Выбранный текст:
───

В конце концов все эти папефиги и папоманы, Постник и Колбасы, все детища противоестественного играют такую же роль в открывающейся перед пантагрюэльцами панораме жизни, как уродливые, с уморительными рожами, кривляющиеся черти в средневековом театре, хорошо знакомом аудитории Рабле. Эти черти нередко встречаются во вставных рассказах и всегда напоминают беса, с которым связался пахарь-папефиг. У Рабле, как и в мистериях и мираклях, это чисто комические, хотя и зловредные создания. Их козней человеку нечего бояться, ему только следует положиться на милосердие Божье (в одном случае), на добрую и разумную природу (в другом). В мираклях – молитва, у Рабле – смех изгоняют из души страх перед злом. Сатира мобилизует человека против порока, открывает таящуюся опасность, настораживает душу. Смех Рабле освобождает человека от пороков, сводит страх перед злом на нет, восстанавливает душевное равновесие.
В тоне смеха без отчаяния, боли и даже страха сказывается ренессансный гуманизм Рабле. «На дне» пантагрюэльской бочки «покоится Надежда». Как обычно, Рабле придает печальному гесиодовскому мотиву обратное, гротескно оптимистическое звучание. Надежда, согласно Рабле, всегда с людьми, и она покоится, как основа, на дне открытого, всем доступного сосуда мудрости, исцеляющей от недугов.
Эпизод папефигов в этом смысле показателен. История с крестьянином и чертом только внешне уводит в сторону от темы «горя и страдания». Смешной рассказ – противоядие или второй голос в этой фуге, голос самой мудрости (буффонной, разумеется). Земля этих бедняков и одержимых перешла к насильникам-папоманам. В ней, как новые начальники объясняют народу, хозяйничают теперь черти, с тех пор как население дружно показало папе фигу. Да и сам народ покорно признал себя данником этих чертей. Но религиозный фанатизм, папефигская мания не съели целиком человека, душа его еще не поступила на стол Люциферу вместе с душами кляузников, адвокатов, монахов. Глупый бес рано радуется. У забитого крестьянина хватает смекалки, чтобы избавиться от непрошеного хозяина. Страхи этого земледельца-папефига, его проделки, жена, которая приходит ему на помощь в тяжелую минуту, – все это весело и пантагрюэльски поучительно (кстати, Панургу в особенности не мешает запомнить заботливую жену папефига). Рабле всегда различает современные порядки, законы, нравы, официальную жизнь – о ней Рабле самого низкого мнения – и современного человека, народ, основу движения жизни: здесь «покоится надежда», и нет основания предаваться унынию.

───

Задание:
Повторите без изменений отрывок из текста о Рабле, начиная со слов «В тоне смеха» и до слов «исцеляющей от недугов.» включительно.

Выдержка из данных:
───

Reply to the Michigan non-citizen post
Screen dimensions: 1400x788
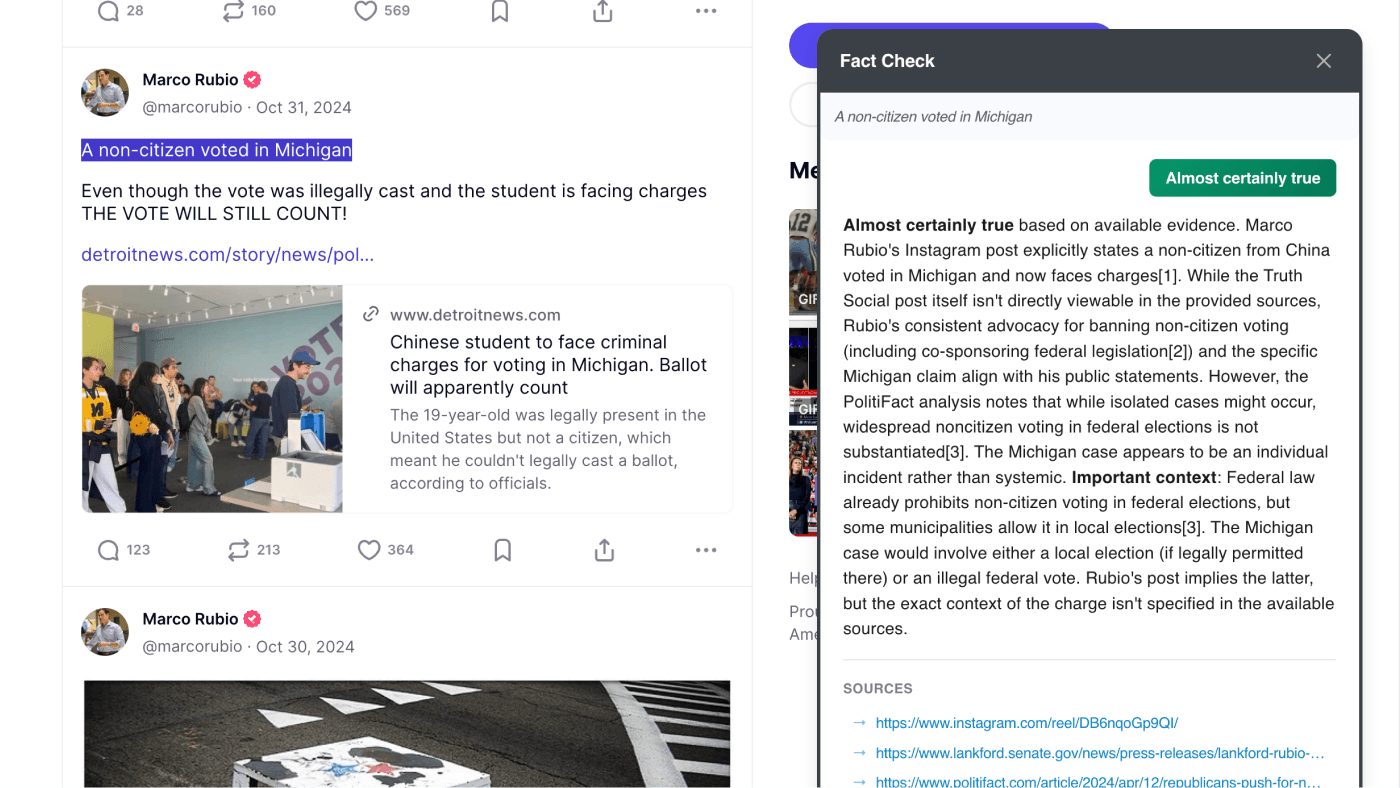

───

Результат выполнения:
В тоне смеха без отчаяния, боли и даже страха сказывается ренессансный гуманизм Рабле. «На дне» пантагрюэльской бочки «покоится Надежда». Как обычно, Рабле придает печальному гесиодовскому мотиву обратное, гротескно оптимистическое звучание. Надежда, согласно Рабле, всегда с людьми, и она покоится, как основа, на дне открытого, всем доступного сосуда мудрости, исцеляющей от недугов.